America is the richest country in world history. Americans are led to believe that spending money on themselves will produce happiness. Owning things makes one happy. This is what we are led to accept as a truism. The bigger the house, the faster the car, the more jewelry we wear, the more expensive the clothes we wear the happier we are supposed to be. We consume so much and possess so much to be happy. What we now find is that spending on ourselves does not make us happy. America is the richest country in the world and yet we don’t even rank in the top ten happiest countries. In 2019, the top ten happiest countries are as follows: Finland, Norway, Denmark, Iceland, Switzerland, Netherlands, Canada, New Zealand, Sweden, and Australia are the top ten happiest countries in the world. America ranks 19th. The richest country in the world barley ranks in the top 20 of the happiest countries. What we have been led to believe is wrong.

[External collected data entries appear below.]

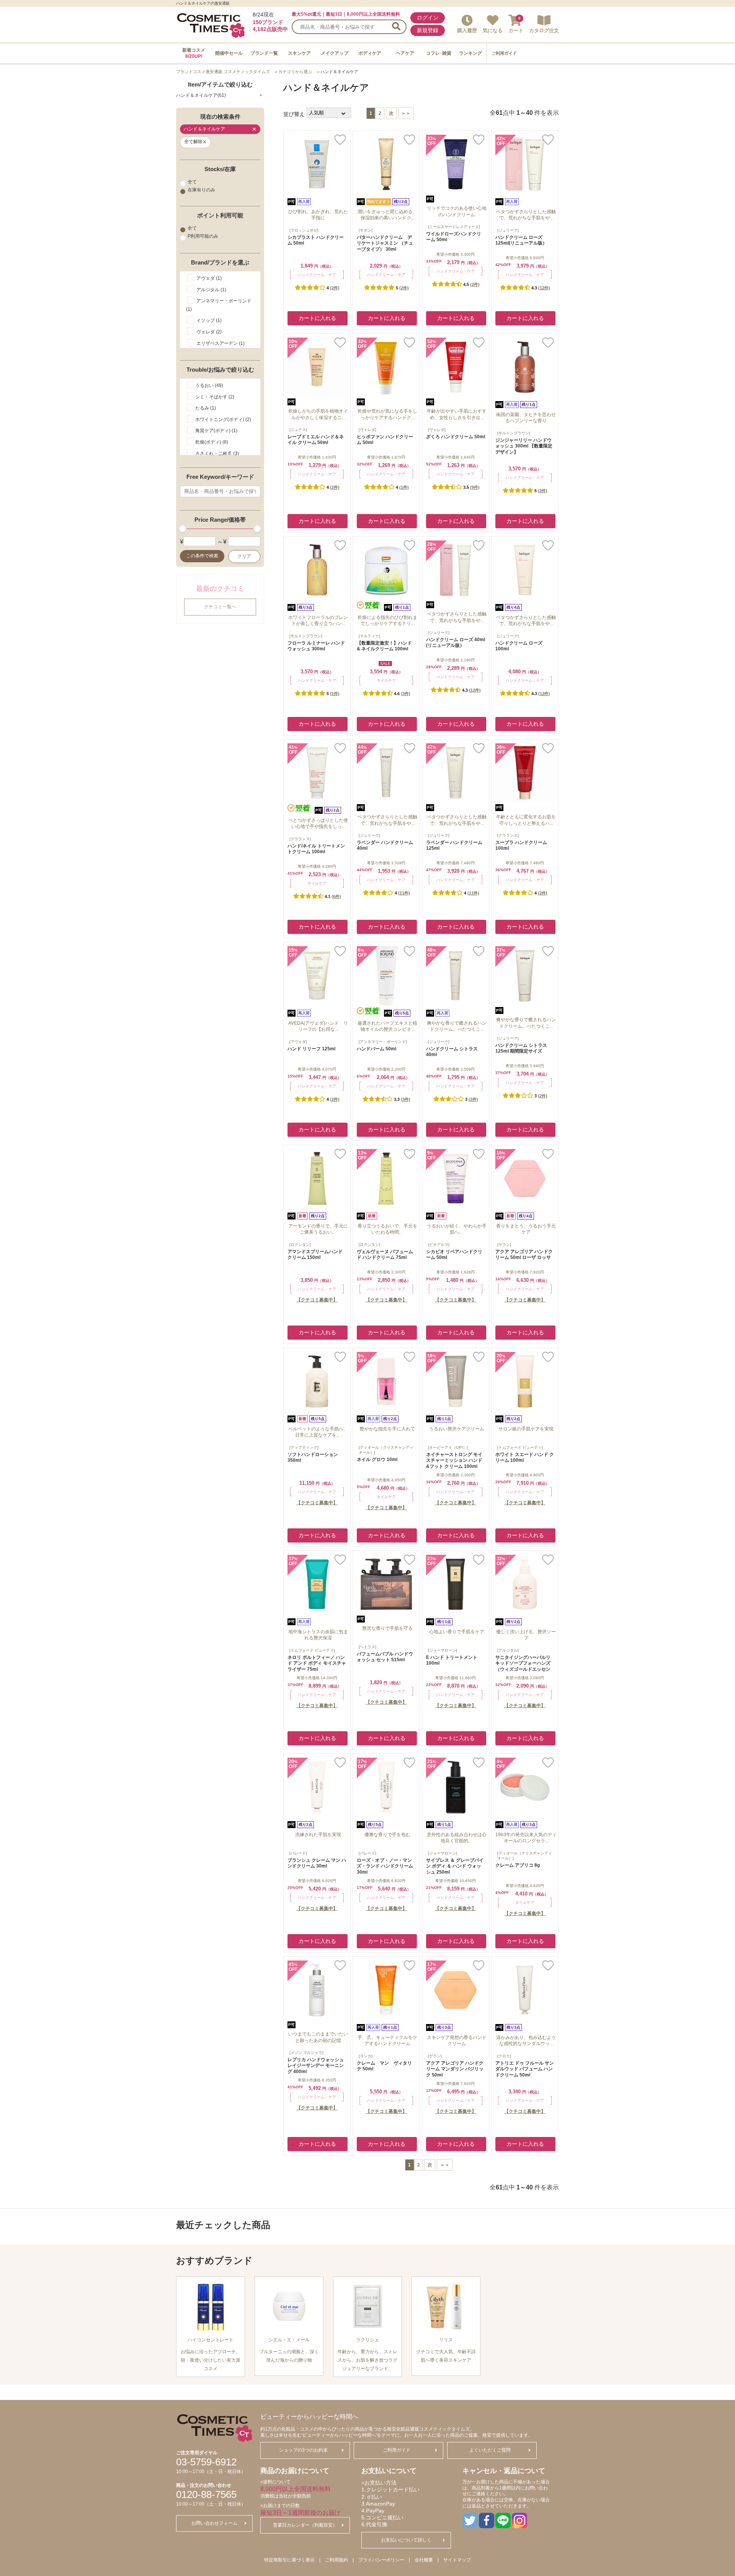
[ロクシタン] (300, 1244)
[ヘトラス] (367, 1647)
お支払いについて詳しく (406, 2540)
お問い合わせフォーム (214, 2523)
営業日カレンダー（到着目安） (305, 2525)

The problem is not our money. The problem is not that America is the richest country in world history. The issue is we spend money on ourselves instead of investing in ourselves. Americans will proudly spend money on themselves but they tend to become penny pinchers when it comes to investing money in themselves. Americans quickly become paupers when asked to spend on self-improvement courses, seminars, continuing education classes, books, and numerous other areas of investing in themselves. We justify to ourselves why spending $5,000 on a weekend life enrichment retreat is something we cannot afford. But a $5,000 vacation is just what we need. We assume we can’t afford a $10,000 self-improvement course but rarely delay in spending an additional $10,000 for a more prestigious car. Timeshares and vacation packages are a lucrative industry but libraries are begging for our dollars. We easily purchase a six-pack of beer but a book escapes our shopping list. Americans spend $50 billion purchasing alcohol and 10 billion on self-improvement annually. We must focus on creating a happier reality instead of escaping our reality.
If we are to become happy people, we must become investors in ourselves. Purchase healthier food, spend less time on selfies and more time in silence with oneself, invest in a meditation class, hire a coach in an area you wish to improve, invest in an education library, invest in relationships, give to a charity, and other investment choices. We must learn to invest in happiest and fulfillment if we are to solve many of our problems. To be happier Americans must change from spenders to investors.
Action step: Begin a savings program and commit to investing in a personal enrichment program in 2020. Invest now and spend it in 2020.